## Material supplied:
+ + + + +
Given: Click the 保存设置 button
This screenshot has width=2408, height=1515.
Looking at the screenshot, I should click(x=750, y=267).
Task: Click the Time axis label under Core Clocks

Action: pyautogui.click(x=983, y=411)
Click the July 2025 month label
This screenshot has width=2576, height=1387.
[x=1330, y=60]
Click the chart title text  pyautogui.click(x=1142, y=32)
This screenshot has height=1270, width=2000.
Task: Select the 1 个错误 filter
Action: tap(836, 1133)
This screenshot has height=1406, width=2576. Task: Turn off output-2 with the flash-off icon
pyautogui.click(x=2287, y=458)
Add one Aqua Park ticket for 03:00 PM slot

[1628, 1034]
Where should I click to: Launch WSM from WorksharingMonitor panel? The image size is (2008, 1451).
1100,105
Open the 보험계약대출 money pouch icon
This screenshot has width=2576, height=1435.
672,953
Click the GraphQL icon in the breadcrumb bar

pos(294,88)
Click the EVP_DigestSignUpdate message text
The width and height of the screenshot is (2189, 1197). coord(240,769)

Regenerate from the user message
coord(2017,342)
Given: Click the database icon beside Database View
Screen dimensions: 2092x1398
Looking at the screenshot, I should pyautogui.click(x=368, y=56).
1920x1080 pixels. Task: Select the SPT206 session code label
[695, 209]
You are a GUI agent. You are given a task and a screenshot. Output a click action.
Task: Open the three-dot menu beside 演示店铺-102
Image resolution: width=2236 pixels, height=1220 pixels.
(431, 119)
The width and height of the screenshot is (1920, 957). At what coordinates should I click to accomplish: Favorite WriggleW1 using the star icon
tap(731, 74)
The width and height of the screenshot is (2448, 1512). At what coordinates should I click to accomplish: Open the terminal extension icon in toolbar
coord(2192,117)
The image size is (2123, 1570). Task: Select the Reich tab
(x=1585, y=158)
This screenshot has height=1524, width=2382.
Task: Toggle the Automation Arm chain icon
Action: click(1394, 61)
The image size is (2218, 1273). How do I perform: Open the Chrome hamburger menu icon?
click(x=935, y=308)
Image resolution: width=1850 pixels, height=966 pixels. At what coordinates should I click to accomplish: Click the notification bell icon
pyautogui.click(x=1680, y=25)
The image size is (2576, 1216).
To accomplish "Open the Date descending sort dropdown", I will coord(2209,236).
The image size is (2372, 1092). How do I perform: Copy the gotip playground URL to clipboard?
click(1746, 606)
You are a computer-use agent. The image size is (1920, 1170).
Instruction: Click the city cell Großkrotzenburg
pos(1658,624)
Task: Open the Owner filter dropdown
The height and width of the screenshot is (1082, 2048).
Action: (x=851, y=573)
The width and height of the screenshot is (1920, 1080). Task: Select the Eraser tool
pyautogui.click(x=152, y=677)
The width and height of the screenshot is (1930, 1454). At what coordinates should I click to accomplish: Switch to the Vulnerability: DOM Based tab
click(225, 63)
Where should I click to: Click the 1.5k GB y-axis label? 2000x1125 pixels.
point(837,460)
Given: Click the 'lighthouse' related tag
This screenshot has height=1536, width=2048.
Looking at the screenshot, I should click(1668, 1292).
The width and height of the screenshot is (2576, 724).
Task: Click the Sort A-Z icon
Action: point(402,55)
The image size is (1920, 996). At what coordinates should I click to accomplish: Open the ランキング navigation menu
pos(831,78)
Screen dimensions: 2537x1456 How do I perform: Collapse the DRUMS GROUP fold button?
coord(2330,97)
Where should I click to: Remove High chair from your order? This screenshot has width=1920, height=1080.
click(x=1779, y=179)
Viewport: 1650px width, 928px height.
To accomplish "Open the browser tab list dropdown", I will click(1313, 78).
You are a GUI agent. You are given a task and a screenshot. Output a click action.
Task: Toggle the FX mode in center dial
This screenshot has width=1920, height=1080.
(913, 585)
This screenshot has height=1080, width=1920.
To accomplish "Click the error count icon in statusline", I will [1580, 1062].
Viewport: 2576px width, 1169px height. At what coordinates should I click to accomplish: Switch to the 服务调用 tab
+ + + + +
## Instructions for the task:
Transcribe each entry verbatim, leaving none out.

## Response to the task:
Given: Click the 保存设置 button
This screenshot has width=2408, height=1515.
Looking at the screenshot, I should click(x=750, y=267).
Task: Click the Time axis label under Core Clocks

Action: pyautogui.click(x=983, y=411)
Click the July 2025 month label
This screenshot has width=2576, height=1387.
[x=1330, y=60]
Click the chart title text  pyautogui.click(x=1142, y=32)
This screenshot has height=1270, width=2000.
Task: Select the 1 个错误 filter
Action: tap(836, 1133)
This screenshot has height=1406, width=2576. Task: Turn off output-2 with the flash-off icon
pyautogui.click(x=2287, y=458)
Add one Aqua Park ticket for 03:00 PM slot

[1628, 1034]
Where should I click to: Launch WSM from WorksharingMonitor panel? The image size is (2008, 1451).
1100,105
Open the 보험계약대출 money pouch icon
This screenshot has width=2576, height=1435.
672,953
Click the GraphQL icon in the breadcrumb bar

pos(294,88)
Click the EVP_DigestSignUpdate message text
The width and height of the screenshot is (2189, 1197). coord(240,769)

Regenerate from the user message
coord(2017,342)
Given: Click the database icon beside Database View
Screen dimensions: 2092x1398
Looking at the screenshot, I should pyautogui.click(x=368, y=56).
1920x1080 pixels. Task: Select the SPT206 session code label
[695, 209]
You are a GUI agent. You are given a task and a screenshot. Output a click action.
Task: Open the three-dot menu beside 演示店铺-102
Image resolution: width=2236 pixels, height=1220 pixels.
(431, 119)
The width and height of the screenshot is (1920, 957). At what coordinates should I click to accomplish: Favorite WriggleW1 using the star icon
tap(731, 74)
The width and height of the screenshot is (2448, 1512). At what coordinates should I click to accomplish: Open the terminal extension icon in toolbar
coord(2192,117)
The image size is (2123, 1570). Task: Select the Reich tab
(x=1585, y=158)
This screenshot has height=1524, width=2382.
Task: Toggle the Automation Arm chain icon
Action: click(1394, 61)
The image size is (2218, 1273). How do I perform: Open the Chrome hamburger menu icon?
click(x=935, y=308)
Image resolution: width=1850 pixels, height=966 pixels. At what coordinates should I click to accomplish: Click the notification bell icon
pyautogui.click(x=1680, y=25)
The image size is (2576, 1216).
To accomplish "Open the Date descending sort dropdown", I will coord(2209,236).
The image size is (2372, 1092). How do I perform: Copy the gotip playground URL to clipboard?
click(1746, 606)
You are a computer-use agent. The image size is (1920, 1170).
Instruction: Click the city cell Großkrotzenburg
pos(1658,624)
Task: Open the Owner filter dropdown
The height and width of the screenshot is (1082, 2048).
Action: (x=851, y=573)
The width and height of the screenshot is (1920, 1080). Task: Select the Eraser tool
pyautogui.click(x=152, y=677)
The width and height of the screenshot is (1930, 1454). At what coordinates should I click to accomplish: Switch to the Vulnerability: DOM Based tab
click(225, 63)
Where should I click to: Click the 1.5k GB y-axis label? 2000x1125 pixels.
point(837,460)
Given: Click the 'lighthouse' related tag
This screenshot has height=1536, width=2048.
Looking at the screenshot, I should click(1668, 1292).
The width and height of the screenshot is (2576, 724).
Task: Click the Sort A-Z icon
Action: point(402,55)
The image size is (1920, 996). At what coordinates should I click to accomplish: Open the ランキング navigation menu
pos(831,78)
Screen dimensions: 2537x1456 How do I perform: Collapse the DRUMS GROUP fold button?
coord(2330,97)
Where should I click to: Remove High chair from your order? This screenshot has width=1920, height=1080.
click(x=1779, y=179)
Viewport: 1650px width, 928px height.
To accomplish "Open the browser tab list dropdown", I will click(1313, 78).
You are a GUI agent. You are given a task and a screenshot. Output a click action.
Task: Toggle the FX mode in center dial
This screenshot has width=1920, height=1080.
(913, 585)
This screenshot has height=1080, width=1920.
To accomplish "Click the error count icon in statusline", I will [1580, 1062].
Viewport: 2576px width, 1169px height. At what coordinates should I click to accomplish: Switch to the 服务调用 tab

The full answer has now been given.